バカ犬は飼い主を引きずって足の匂いを嗅ぎにくるし。
植えこみから飛び出してきておれを驚かしたクソ猫は、わざわざもどってきてサンダルの足に猫パンチ。
自分も驚いたことへの仕返しだろうが、八つ当たりも甚だしい。
「…くそっ。くそくそくそっ」
たかが女ひとりのわがままのために。
好きよー 好きよー きゃぷーてん
学校の敷地外まで轟く即席応援団の男声合唱で暑苦しさ倍増の土曜の昼下がり。
今日は虎が“王女さんのお気に入り”と接触してくれる。
町田には虎が彼女をゲットするまで、もう店には近づくなと言ってある。
町田に王女さんを渡すまで、もうやつに恐ろしい思いはさせたくない。
――がんばれよ、虎――
「兄ちゃんも、がんばるわ」
授業中がもっとも平和だと、しみじみ思いながら歩く駅までの10メートルが1500メートル走ほどのラップになってもう汗だく。
『駅までバスに乗りゃいいじゃん』
おれの足をパシャパシャ激写しながら鼻で笑った吾川には、ステップを上って下りる、たぶんそんな単純な動作すらがつらいお年寄りや身体の不自由な皆さんのことを代表演説してやるべきだった。

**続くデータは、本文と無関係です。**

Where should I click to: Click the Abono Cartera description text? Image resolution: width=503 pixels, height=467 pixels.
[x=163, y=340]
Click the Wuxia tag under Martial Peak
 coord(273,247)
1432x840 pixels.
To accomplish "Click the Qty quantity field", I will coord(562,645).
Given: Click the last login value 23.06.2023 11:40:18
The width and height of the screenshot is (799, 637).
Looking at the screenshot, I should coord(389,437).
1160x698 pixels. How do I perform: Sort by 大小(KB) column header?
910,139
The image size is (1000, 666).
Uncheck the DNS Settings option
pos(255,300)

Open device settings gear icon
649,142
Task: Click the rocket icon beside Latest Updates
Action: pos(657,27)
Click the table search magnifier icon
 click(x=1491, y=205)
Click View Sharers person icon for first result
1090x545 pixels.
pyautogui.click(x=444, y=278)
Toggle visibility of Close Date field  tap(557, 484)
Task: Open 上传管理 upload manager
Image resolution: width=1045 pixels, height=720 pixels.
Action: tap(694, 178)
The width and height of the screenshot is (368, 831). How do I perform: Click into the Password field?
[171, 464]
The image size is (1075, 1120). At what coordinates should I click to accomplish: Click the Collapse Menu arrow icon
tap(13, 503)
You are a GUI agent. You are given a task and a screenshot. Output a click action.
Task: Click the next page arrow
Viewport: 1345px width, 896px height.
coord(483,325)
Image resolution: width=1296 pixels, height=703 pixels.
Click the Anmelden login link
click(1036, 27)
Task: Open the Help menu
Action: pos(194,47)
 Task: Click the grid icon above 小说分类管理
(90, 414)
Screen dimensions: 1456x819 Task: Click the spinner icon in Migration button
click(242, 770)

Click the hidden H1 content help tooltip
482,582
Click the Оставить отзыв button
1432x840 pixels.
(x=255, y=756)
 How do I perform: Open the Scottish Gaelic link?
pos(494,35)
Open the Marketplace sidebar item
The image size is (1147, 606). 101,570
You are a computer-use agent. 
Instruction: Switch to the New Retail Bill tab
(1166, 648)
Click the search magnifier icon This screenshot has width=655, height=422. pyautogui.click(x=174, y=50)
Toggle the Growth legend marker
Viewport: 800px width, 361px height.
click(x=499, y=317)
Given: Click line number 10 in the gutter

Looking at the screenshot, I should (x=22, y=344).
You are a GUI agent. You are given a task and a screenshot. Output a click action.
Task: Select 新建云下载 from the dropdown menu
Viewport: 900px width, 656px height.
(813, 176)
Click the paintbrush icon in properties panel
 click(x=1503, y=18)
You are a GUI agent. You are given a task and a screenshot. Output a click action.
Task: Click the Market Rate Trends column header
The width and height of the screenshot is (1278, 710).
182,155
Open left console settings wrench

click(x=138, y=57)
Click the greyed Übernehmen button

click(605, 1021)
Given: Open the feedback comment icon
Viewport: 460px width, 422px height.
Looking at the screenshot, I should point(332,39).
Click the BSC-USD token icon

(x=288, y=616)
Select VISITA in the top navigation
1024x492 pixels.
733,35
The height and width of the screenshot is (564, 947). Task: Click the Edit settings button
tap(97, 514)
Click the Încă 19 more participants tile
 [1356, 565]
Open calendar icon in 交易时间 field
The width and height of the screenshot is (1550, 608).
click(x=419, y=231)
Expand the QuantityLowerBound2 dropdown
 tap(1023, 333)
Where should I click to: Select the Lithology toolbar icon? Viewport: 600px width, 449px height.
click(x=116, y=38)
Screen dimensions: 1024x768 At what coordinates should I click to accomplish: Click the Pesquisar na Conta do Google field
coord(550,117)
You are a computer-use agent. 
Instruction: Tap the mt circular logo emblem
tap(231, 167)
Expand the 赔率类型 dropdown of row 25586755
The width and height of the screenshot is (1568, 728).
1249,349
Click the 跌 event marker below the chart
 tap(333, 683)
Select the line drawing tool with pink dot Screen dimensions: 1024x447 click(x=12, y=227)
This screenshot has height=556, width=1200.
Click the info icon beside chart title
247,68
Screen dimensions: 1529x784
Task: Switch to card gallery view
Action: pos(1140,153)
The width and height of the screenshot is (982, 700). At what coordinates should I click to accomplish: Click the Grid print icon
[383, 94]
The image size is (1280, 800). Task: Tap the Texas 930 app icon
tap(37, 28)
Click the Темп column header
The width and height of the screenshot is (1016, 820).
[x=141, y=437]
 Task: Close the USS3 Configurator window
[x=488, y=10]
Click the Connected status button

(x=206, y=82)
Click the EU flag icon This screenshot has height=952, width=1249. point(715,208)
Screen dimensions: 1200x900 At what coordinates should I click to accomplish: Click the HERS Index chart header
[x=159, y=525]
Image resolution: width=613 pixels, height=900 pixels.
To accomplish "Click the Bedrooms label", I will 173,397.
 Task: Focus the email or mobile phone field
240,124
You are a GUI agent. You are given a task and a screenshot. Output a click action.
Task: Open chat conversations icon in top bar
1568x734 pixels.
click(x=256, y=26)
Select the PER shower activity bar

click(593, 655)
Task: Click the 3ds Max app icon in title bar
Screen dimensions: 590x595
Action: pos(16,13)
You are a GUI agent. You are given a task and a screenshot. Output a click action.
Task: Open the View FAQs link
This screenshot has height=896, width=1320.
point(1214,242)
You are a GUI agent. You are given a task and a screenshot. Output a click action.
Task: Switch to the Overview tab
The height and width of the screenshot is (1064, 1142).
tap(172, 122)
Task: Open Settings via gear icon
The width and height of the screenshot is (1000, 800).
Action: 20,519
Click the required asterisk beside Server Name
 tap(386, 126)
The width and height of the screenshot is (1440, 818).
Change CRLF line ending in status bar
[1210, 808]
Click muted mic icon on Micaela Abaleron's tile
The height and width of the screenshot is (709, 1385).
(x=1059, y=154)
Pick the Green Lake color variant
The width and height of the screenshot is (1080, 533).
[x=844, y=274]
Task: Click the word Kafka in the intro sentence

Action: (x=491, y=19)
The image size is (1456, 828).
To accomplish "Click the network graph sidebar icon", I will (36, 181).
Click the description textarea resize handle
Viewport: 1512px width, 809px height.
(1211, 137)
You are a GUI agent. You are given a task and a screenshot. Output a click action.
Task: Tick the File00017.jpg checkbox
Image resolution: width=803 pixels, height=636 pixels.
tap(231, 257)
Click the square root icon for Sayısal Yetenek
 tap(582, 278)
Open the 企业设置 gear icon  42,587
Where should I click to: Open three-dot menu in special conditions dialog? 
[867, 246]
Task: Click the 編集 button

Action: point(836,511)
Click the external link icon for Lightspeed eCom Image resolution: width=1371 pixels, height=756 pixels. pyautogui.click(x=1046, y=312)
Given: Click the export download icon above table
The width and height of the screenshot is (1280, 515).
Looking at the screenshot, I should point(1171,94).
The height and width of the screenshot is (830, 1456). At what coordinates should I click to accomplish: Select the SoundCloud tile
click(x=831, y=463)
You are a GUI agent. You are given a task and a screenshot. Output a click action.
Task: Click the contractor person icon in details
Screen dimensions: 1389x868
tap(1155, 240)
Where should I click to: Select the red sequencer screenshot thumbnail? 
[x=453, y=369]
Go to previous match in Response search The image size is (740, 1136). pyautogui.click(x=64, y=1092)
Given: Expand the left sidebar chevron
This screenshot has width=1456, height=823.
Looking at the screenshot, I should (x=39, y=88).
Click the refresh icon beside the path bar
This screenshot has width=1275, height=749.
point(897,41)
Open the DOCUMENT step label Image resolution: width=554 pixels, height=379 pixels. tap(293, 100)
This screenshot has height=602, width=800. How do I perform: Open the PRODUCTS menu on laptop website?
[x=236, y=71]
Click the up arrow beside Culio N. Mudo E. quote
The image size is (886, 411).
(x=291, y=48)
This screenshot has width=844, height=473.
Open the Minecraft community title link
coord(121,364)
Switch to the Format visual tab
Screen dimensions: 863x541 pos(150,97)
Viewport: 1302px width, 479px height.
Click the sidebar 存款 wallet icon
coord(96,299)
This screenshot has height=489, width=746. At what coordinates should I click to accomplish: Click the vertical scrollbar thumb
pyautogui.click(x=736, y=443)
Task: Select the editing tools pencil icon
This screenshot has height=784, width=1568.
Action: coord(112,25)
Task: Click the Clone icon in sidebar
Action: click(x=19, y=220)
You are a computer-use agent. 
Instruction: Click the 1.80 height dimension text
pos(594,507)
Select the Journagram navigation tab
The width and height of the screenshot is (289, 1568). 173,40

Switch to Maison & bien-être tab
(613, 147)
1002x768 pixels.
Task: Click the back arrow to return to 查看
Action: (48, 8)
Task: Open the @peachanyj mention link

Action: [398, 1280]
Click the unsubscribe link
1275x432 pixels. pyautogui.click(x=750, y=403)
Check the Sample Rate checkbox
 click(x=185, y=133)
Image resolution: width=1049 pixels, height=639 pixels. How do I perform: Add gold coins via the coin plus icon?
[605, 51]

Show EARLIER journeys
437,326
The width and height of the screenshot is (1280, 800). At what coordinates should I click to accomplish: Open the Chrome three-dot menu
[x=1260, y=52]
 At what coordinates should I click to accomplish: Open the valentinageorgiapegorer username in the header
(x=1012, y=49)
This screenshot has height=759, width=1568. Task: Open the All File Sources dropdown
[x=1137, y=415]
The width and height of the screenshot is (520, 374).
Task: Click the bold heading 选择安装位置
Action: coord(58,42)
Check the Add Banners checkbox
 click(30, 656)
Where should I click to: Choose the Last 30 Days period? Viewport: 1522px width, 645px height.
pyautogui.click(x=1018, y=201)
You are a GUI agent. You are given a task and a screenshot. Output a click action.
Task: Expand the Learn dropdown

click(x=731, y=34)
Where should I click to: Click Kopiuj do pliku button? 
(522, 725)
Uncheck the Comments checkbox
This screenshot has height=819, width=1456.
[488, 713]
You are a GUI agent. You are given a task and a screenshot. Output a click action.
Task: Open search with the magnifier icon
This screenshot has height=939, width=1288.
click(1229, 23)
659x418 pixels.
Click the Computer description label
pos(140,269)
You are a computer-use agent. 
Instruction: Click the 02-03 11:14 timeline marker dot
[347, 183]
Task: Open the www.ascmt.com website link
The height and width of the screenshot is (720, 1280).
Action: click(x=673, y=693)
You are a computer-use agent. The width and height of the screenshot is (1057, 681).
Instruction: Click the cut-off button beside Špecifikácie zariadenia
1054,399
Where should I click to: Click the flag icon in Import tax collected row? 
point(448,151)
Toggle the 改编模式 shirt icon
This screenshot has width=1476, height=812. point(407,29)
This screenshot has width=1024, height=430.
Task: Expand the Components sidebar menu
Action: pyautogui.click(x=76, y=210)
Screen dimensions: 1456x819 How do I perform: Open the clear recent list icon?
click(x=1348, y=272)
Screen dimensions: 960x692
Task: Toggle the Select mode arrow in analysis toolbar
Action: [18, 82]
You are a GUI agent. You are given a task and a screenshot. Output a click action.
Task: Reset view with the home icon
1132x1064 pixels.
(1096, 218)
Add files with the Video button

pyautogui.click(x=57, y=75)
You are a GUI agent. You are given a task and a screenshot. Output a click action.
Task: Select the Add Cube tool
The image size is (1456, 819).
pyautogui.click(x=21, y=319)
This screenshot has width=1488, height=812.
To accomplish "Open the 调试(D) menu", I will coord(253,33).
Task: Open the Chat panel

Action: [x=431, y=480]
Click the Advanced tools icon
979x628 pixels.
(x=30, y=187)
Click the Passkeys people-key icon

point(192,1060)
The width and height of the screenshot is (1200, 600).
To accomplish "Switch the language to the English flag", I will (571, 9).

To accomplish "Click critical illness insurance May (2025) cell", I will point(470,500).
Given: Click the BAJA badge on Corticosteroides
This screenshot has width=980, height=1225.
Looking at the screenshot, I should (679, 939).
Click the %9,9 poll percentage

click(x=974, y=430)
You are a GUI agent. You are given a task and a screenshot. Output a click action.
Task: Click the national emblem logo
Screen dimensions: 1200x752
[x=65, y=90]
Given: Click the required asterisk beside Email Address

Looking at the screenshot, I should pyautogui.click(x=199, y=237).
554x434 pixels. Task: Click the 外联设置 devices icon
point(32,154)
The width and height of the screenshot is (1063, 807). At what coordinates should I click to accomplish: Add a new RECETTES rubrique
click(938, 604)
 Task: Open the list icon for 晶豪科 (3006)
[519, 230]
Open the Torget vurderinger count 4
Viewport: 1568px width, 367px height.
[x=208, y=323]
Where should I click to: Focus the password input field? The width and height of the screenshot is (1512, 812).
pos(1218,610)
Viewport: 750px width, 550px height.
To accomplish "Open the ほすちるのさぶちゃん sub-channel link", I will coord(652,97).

そのうえで、テーピングで足が蒸れて、白癬菌に全身を侵食されて死ぬ男の姿を想像してみろや、とか。脅してやりゃよかったわ。
「いっ、てぇぇぇ」
足を気にしてうつむいて進めば、総受熱量を減らすために植えられた路傍の夾竹桃の下枝が頭に刺さるし。
「あだーだーだー」
腹を立てて見上げて歩けば目の不自由なかたのための誘導ブロックが完全なトラップ。薄いビニールサンダルがボチボチの健康サンダルに変身。
「はぁぁぁぁ。だめだ。休憩」
音を上げていつもの公園へと進路を変えたとたん感じた爽快感。
「あら順調」
森林浴効果というのは本当にあるのかもしれない。などと。
日陰でも焼けついて、降ろした尻にじわりと熱気を伝えてきた石のベンチでひと休み。
そもそも見えない、感じないおれに、王女さんはなにを期待していたのか。
別れる決意を固めてから、初めて相手のことを真剣に考えるような男だぞ、おれは。
頭をよぎるのは『王女さま、退屈そうです』という町田のひとこと。
町田を癒し、虎のところまで運んでくれたのは親心みたいなもんなんだろう?
五十嵐や木村が楽になれたのは、おまけみたいなもんなんだろうし。
おまけだったんだから、もう引っこんでりゃいいじゃんか。
退屈だから人助け?
ありえん。
ひと休みのはずが、ふたやすみ、みやすみ。
あっというまに立ち上がりたくなくなる無精者。
それでも空腹に負けて。
「どっせーぃ!」野太い掛け声とともに立ち上がり、へたに体重をかけると歩道の石畳のすきまに刺さるピンポイント技を披露してくれる杖と3足歩行。
「うわっ」
蹴つまずいてたたらを踏んだとたん「あららら、だいじょうぶ?」
「だっ。だいじょぶ…す」
驚いたなんてもんじゃない。
「よかった」にっこり行き過ぎたのは――ターゲット?
ベージュ色のサマーコートの下から店の制服のスカートがのぞいている、間違いない。
マジかっ! 片足立ちで回れ右。
知らず道の先を探したおれの視界の下の端、おれがさっきまで座っていたベンチの前に彼女はしゃがんでいた。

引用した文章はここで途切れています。